New points of interest are to be searched for and saved.

An enrichment scenario could be to illustrate the location of customers on a map in the SAP Analytics Cloud to find out in which areas no own customers are yet represented. The figure below shows a simplified version of a corresponding map. Another scenario can be the optimization of delivery routes and distances. This requires longitude and latitude data before it can be calculated which is the fastest route or the route with the least fuel consumption.

Figure1: Quelle: https://samples.azuremaps.com/controls/bring-data-into-view-control

One sourcing scenario could be finding new sales locations. This involves explicitly searching for new locations or those where many people congregate.

Depending on the scenario, the API should be chosen as they can differ greatly and have a big impact on the cost structure. This means that, for example, for an enrichment scenario that only involves looking up longitude and latitude, it is not necessary to choose an API that provides a lot of information (building type, website, phone number, etc.) in addition to longitude and latitude. This causes higher costs than an API that only returns the longitude and latitude.

May I store the data?

The most important thing is to evaluate whether the storage of the data is allowed. To use the geo-maps in the SAP Analytics Cloud, longitude and latitude are required, which must necessarily be stored somewhere. Furthermore, if other potential points of interest are found, the information will only reach its full potential if you can store the data.
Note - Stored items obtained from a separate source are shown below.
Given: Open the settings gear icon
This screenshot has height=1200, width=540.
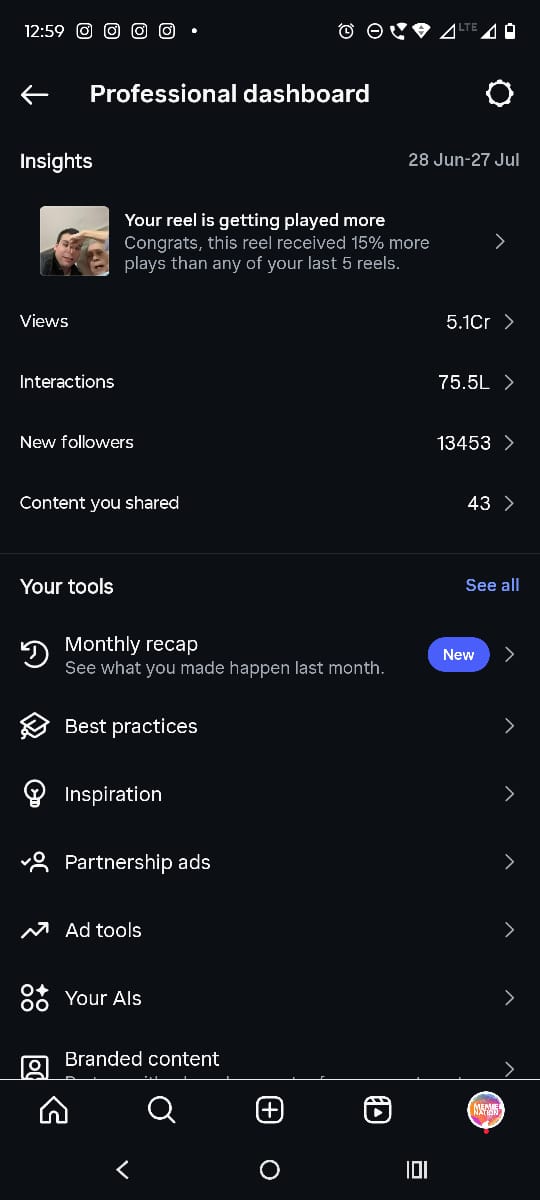Looking at the screenshot, I should pyautogui.click(x=499, y=94).
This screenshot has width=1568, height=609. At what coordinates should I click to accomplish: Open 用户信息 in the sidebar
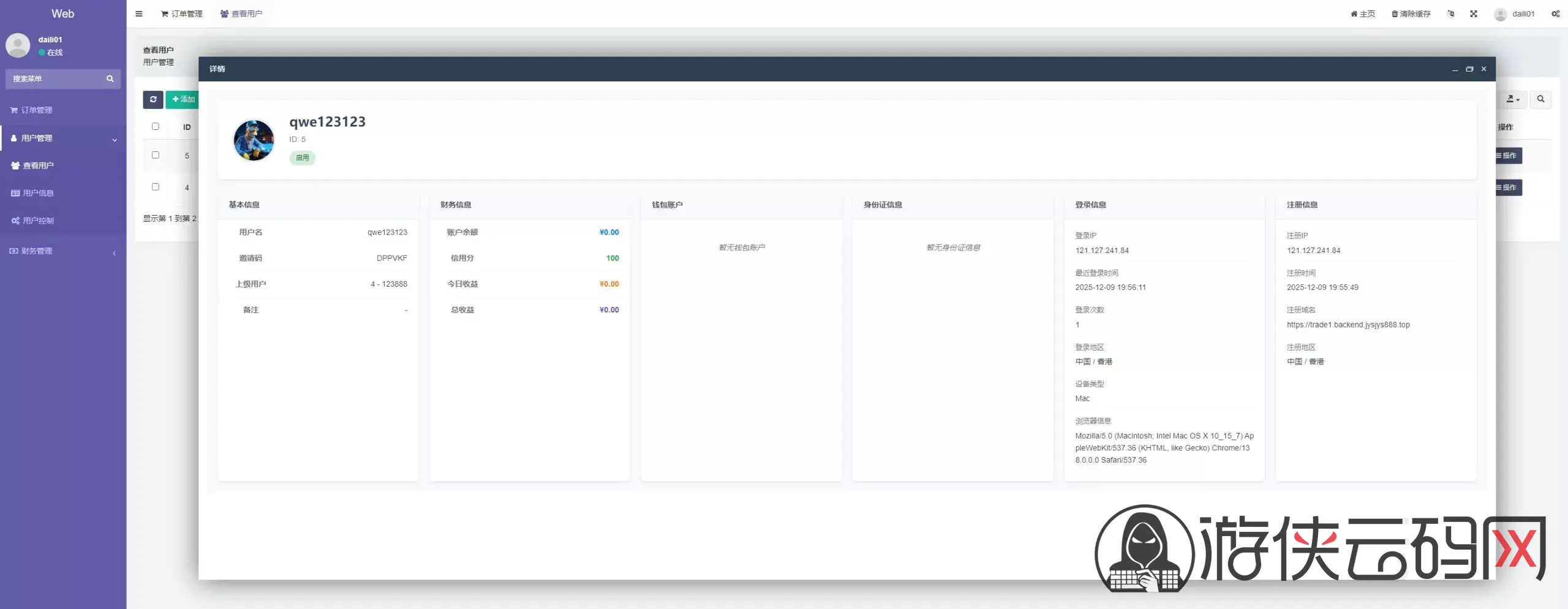tap(38, 193)
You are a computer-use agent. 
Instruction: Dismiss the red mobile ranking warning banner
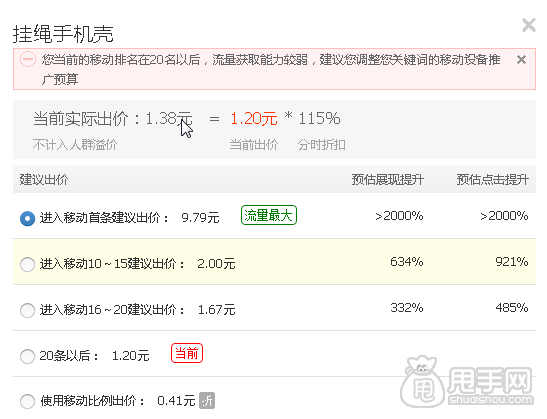point(521,60)
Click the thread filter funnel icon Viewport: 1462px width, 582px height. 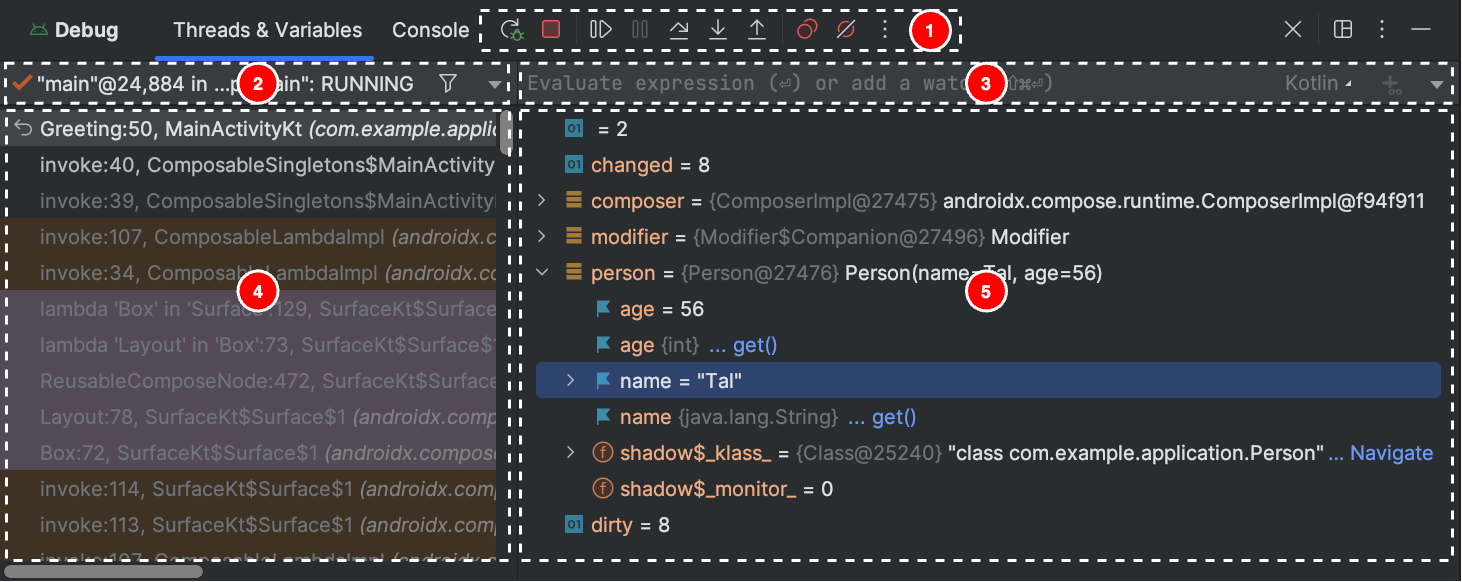[448, 84]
Storing data is the exception rather than the rule. Data providers agree to store data if it is assured that the paid service (API call) will be used regularly. The terms of use can be used for classification. Google generally prohibits the storage of data, but also makes exceptions if regular use of the service is assured. Azure Maps also offers free storage in some cases. Here, however, it depends on the service used. Bing is similarly situated to Azure Maps. With Open-Source Map, a separate server is set up. Thus, there are no difficulties with the storage, but a possible restriction in the volume per call.

What data do I need and which API is suitable for it?

This question strongly depends on the choice of the scenario. Afterwards, it should be evaluated which data is needed, which data is optional and which data will not be needed in the future. It is important to look into the future so that all options can still be used without losing sight of the actual scenario.

The table below answers to questions:

  1. Which API do I use in which use case?
  2. Which alternative is available for a use case?
Use cases Google Service Azure Map Service Bing Maps Service

Free text search by Point of Interest:

„Theater, Dortmund“

Find Place

 

Text Search

Get Search POI

 

Get Search Fuzzy

Find a Location by Query

Search by address:

„Theaterkarree 1-3, 44137 Dortmund“

Geocoding Get Search Address Find a Location by Address

Free text seach by new Point of Interest:

„Italienisches Restaurant, Dortmund“

Nearby Search

 

Text Search

Get Nearby Search Location Search

Detail search by Point of Interest:

„Interne_ID“

Place Details Location Data

In general, only a small selection of the possible APIs was shown. For example, distance or route APIs were not compared. It should be emphasized that many of the Azure Maps Services can also be executed as batch services, which can simplify processing. In a direct comparison, there are differences. Azure Map is an alternative to Google Maps when searching for longitude and latitude. For free searches, Google shows significantly more experience and performance. For perimeter searches, it is burdensome to evaluate the quality of the two APIs. Bing scores worse than the competitors in all points. It is no longer being developed as Azure Maps is being developed further.

The API choice should be made wisely, and the scenario should be tested in detail so that time and labor are used efficiently.

There are also open-source maps that only provide longitude and latitude. However, it is difficult to make a statement about the coverage and validity of the data, because the open-source maps are often filled by the community itself.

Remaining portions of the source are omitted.